Task prompt - Copy the items below verbatim, from the line with "Given: Select the Photos app icon" through the line with "coord(39,148)", including both of those lines.
::: Materials provided :::
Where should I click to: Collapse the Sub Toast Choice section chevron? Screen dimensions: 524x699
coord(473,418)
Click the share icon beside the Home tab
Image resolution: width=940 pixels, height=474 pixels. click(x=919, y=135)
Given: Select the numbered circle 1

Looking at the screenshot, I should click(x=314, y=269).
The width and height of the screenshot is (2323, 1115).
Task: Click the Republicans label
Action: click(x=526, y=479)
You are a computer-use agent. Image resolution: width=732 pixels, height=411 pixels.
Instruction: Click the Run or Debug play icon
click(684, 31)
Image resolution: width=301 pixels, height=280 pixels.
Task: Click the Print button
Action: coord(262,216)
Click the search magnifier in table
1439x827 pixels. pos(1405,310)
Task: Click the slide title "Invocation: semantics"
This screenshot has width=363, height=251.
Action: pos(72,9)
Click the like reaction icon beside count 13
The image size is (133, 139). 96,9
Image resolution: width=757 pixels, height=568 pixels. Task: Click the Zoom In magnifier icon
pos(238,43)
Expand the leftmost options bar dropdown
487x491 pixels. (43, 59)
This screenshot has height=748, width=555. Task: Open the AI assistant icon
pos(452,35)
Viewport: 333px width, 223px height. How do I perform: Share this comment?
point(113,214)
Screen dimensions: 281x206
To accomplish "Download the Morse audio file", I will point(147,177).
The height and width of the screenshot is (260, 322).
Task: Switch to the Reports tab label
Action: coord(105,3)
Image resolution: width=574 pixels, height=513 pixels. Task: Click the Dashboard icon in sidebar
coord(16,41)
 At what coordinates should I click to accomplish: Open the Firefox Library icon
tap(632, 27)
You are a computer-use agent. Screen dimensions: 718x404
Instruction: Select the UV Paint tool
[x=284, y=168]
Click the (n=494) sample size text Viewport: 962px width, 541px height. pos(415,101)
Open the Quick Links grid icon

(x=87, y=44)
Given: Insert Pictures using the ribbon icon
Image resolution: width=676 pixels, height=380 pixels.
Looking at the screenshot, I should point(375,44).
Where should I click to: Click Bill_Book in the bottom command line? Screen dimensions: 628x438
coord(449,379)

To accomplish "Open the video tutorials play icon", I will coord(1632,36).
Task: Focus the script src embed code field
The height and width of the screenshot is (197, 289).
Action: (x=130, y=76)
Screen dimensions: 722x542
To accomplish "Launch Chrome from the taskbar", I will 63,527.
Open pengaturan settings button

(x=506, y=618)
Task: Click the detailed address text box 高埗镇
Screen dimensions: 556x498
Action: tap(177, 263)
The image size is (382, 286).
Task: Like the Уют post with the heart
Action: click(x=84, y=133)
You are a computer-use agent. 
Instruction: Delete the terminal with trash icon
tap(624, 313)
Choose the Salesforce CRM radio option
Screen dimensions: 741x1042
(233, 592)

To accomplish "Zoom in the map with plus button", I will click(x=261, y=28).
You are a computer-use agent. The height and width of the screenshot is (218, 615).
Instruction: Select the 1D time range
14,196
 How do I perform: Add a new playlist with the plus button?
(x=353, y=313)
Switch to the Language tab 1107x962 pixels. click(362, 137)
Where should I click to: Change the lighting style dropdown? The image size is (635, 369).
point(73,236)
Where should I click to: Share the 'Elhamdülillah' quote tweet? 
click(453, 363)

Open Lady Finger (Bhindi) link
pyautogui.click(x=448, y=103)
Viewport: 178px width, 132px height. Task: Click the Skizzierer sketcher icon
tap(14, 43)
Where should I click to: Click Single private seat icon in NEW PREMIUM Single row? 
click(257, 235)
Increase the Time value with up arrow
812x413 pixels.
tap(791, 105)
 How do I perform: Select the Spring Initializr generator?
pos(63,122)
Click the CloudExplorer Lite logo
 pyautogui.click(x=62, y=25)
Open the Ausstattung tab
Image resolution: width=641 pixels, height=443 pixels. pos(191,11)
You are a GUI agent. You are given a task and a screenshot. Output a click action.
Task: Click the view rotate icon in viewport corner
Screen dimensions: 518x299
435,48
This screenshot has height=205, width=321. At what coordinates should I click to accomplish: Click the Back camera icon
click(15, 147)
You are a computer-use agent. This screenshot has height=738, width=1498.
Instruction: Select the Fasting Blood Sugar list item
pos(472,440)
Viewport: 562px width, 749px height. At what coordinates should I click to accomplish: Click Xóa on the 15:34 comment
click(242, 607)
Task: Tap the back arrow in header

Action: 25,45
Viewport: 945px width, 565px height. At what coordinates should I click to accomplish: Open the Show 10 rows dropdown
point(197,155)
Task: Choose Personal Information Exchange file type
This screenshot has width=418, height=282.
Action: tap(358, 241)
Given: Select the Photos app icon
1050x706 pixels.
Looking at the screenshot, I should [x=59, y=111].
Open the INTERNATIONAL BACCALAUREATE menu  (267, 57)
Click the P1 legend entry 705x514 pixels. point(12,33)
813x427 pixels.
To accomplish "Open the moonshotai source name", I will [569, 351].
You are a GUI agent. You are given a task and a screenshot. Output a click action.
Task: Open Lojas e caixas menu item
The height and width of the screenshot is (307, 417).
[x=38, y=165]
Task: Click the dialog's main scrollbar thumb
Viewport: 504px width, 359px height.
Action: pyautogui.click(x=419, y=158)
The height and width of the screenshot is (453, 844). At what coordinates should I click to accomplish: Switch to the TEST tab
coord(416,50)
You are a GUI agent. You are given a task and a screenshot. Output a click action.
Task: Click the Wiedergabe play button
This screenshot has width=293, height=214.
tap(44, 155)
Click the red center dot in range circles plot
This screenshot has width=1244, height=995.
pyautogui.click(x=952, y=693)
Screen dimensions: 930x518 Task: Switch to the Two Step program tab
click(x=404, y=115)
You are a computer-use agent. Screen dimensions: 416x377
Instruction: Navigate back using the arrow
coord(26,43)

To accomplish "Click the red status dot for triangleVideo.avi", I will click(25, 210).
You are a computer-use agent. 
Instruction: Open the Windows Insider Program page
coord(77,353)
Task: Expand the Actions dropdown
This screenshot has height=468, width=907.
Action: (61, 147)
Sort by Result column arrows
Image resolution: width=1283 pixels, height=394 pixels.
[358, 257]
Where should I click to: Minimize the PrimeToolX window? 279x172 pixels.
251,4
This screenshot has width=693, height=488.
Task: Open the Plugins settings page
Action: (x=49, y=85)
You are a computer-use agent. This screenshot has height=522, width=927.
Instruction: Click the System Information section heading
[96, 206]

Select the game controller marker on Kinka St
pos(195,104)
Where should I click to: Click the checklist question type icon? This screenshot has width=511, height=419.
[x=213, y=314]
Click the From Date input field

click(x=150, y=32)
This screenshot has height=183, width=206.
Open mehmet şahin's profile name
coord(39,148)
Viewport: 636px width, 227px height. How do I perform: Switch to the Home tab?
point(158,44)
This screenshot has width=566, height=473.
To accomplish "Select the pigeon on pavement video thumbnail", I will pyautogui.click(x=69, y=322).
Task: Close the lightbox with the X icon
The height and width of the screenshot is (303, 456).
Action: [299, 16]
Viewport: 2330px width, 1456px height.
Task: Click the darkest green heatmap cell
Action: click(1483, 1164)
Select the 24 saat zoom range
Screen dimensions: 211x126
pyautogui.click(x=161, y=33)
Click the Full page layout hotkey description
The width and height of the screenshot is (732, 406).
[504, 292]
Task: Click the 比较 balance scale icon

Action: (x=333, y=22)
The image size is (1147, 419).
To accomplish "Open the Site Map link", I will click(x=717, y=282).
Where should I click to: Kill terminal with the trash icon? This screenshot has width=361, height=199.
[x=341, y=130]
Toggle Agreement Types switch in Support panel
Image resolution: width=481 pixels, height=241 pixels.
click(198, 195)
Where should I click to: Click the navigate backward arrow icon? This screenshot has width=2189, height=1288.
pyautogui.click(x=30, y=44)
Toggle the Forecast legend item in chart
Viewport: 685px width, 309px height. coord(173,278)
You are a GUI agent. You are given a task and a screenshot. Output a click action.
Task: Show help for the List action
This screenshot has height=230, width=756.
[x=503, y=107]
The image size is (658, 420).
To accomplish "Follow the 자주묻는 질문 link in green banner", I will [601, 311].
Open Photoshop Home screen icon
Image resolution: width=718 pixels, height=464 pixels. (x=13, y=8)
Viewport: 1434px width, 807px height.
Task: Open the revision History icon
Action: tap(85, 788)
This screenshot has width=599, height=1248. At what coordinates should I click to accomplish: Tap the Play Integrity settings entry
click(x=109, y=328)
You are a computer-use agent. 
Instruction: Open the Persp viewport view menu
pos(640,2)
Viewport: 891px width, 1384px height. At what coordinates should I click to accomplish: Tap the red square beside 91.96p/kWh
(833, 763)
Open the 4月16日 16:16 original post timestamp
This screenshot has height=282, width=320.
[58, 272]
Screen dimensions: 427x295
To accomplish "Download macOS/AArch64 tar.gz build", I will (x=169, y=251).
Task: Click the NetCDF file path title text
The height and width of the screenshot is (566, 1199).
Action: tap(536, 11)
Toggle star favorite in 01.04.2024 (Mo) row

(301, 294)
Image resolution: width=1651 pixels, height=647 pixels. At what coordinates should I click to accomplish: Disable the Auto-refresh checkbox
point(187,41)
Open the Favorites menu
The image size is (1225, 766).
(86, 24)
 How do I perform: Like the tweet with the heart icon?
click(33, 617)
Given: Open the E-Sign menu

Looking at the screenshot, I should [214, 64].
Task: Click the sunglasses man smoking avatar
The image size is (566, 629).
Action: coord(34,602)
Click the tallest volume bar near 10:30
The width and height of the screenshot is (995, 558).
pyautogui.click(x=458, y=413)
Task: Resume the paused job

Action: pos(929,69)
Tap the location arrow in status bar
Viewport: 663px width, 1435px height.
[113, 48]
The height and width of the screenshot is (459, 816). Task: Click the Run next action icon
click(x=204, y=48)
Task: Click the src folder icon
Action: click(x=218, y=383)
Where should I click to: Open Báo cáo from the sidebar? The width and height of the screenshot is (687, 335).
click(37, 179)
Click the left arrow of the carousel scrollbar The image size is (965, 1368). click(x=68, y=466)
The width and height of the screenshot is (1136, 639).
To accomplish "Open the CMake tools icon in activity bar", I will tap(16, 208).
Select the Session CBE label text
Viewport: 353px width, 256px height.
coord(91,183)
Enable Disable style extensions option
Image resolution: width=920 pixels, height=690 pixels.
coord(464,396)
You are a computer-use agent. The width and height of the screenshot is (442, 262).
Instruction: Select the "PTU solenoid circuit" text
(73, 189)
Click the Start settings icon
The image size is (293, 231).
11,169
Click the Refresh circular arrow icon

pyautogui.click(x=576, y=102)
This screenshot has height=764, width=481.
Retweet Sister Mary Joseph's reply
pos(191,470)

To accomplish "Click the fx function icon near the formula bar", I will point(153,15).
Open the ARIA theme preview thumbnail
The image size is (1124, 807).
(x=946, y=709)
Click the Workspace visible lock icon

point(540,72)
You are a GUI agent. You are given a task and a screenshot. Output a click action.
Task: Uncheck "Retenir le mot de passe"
:::
Right answer -
Given: Select the Photos app icon
1050x706 pixels.
Looking at the screenshot, I should [x=59, y=111].
Open the INTERNATIONAL BACCALAUREATE menu  (267, 57)
Click the P1 legend entry 705x514 pixels. point(12,33)
813x427 pixels.
To accomplish "Open the moonshotai source name", I will [569, 351].
You are a GUI agent. You are given a task and a screenshot. Output a click action.
Task: Open Lojas e caixas menu item
The height and width of the screenshot is (307, 417).
[x=38, y=165]
Task: Click the dialog's main scrollbar thumb
Viewport: 504px width, 359px height.
Action: pyautogui.click(x=419, y=158)
The height and width of the screenshot is (453, 844). At what coordinates should I click to accomplish: Switch to the TEST tab
coord(416,50)
You are a GUI agent. You are given a task and a screenshot. Output a click action.
Task: Click the Wiedergabe play button
This screenshot has width=293, height=214.
tap(44, 155)
Click the red center dot in range circles plot
This screenshot has width=1244, height=995.
pyautogui.click(x=952, y=693)
Screen dimensions: 930x518 Task: Switch to the Two Step program tab
click(x=404, y=115)
You are a computer-use agent. Screen dimensions: 416x377
Instruction: Navigate back using the arrow
coord(26,43)

To accomplish "Click the red status dot for triangleVideo.avi", I will click(25, 210).
You are a computer-use agent. 
Instruction: Open the Windows Insider Program page
coord(77,353)
Task: Expand the Actions dropdown
This screenshot has height=468, width=907.
Action: (61, 147)
Sort by Result column arrows
Image resolution: width=1283 pixels, height=394 pixels.
[358, 257]
Where should I click to: Minimize the PrimeToolX window? 279x172 pixels.
251,4
This screenshot has width=693, height=488.
Task: Open the Plugins settings page
Action: (x=49, y=85)
You are a computer-use agent. This screenshot has height=522, width=927.
Instruction: Click the System Information section heading
[96, 206]

Select the game controller marker on Kinka St
pos(195,104)
Where should I click to: Click the checklist question type icon? This screenshot has width=511, height=419.
[x=213, y=314]
Click the From Date input field

click(x=150, y=32)
This screenshot has height=183, width=206.
Open mehmet şahin's profile name
coord(39,148)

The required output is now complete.